Microsoft Internet Explorer 6 (IE6) is a retired web browser developed by Microsoft for Windows operating systems. Released on August 24, 2001, it is the sixth version of Internet Explorer and the successor to Internet Explorer 5. Unlike prior releases, this version requires Windows NT 4.0 SP6a and does not work on Windows 95.

Despite dominating market share (attaining a peak of 90% in mid-2004), this version of Internet Explorer has been widely criticized for its security issues and lack of support for modern web standards, making frequent appearances in "worst tech products of all time" lists, with PC World labeling it "the least secure software on the planet". In 2004, Mozilla finalized Firefox to rival IE6, and it became highly popular and acclaimed for its security, add-ons, speed and other modern features such as tabbed browsing.
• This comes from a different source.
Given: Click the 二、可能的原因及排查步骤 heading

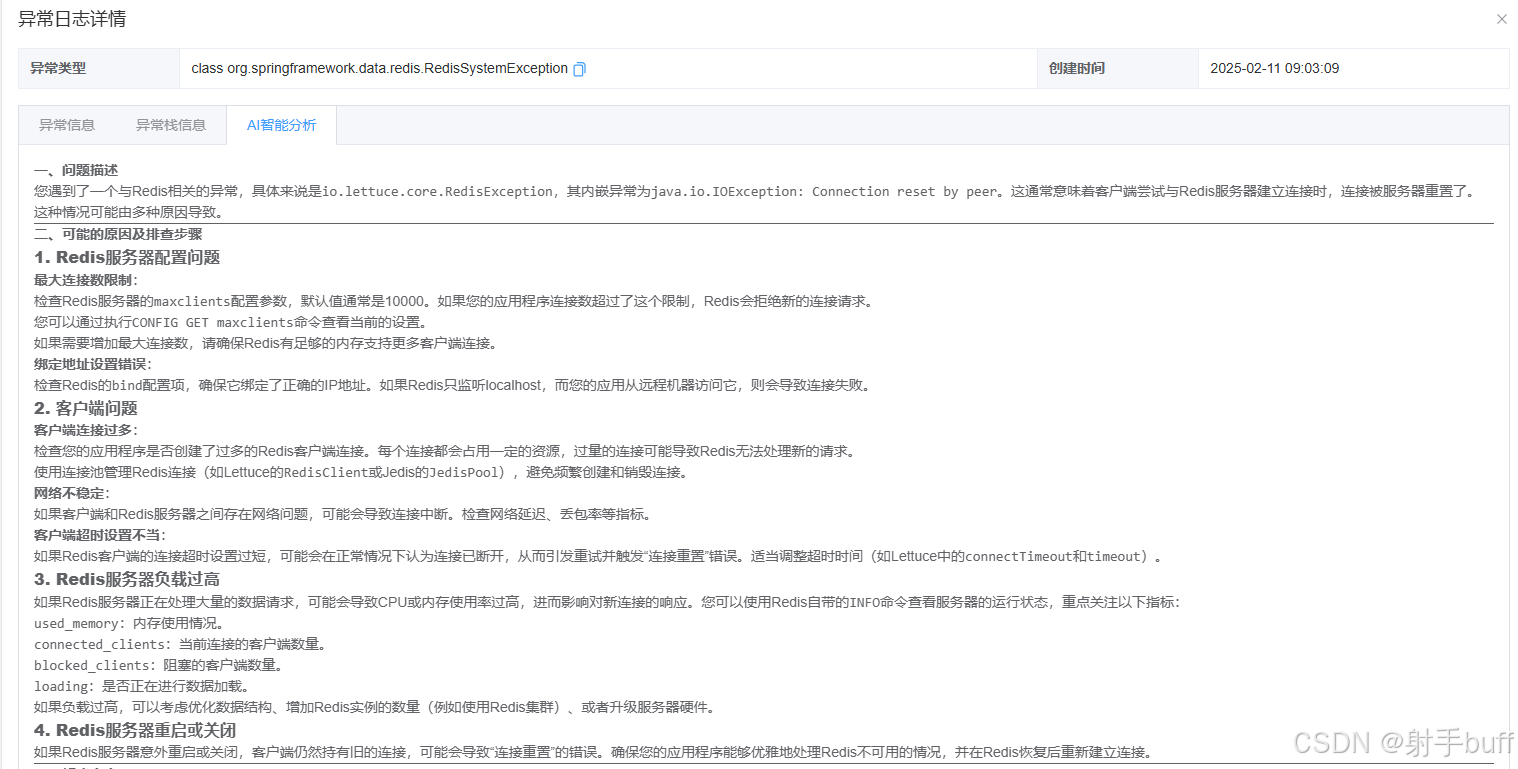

Microsoft planned to fix these issues in Internet Explorer 7 by June–August 2005, but it was delayed until an October 2006 release, over 5 years after IE6 debuted.

Because a substantial percentage of the web audience still used the outdated browser (especially in China), campaigns were established in the late 2000s to encourage users to upgrade to newer versions of Internet Explorer or switch to different browsers. Some websites dropped support for IE6 entirely, most notably of which was Google dropping support in some of its services in March 2010. According to Microsoft's modern.ie website, as of August 2015, 3.1% of users in China and less than 1% in other countries were using IE6.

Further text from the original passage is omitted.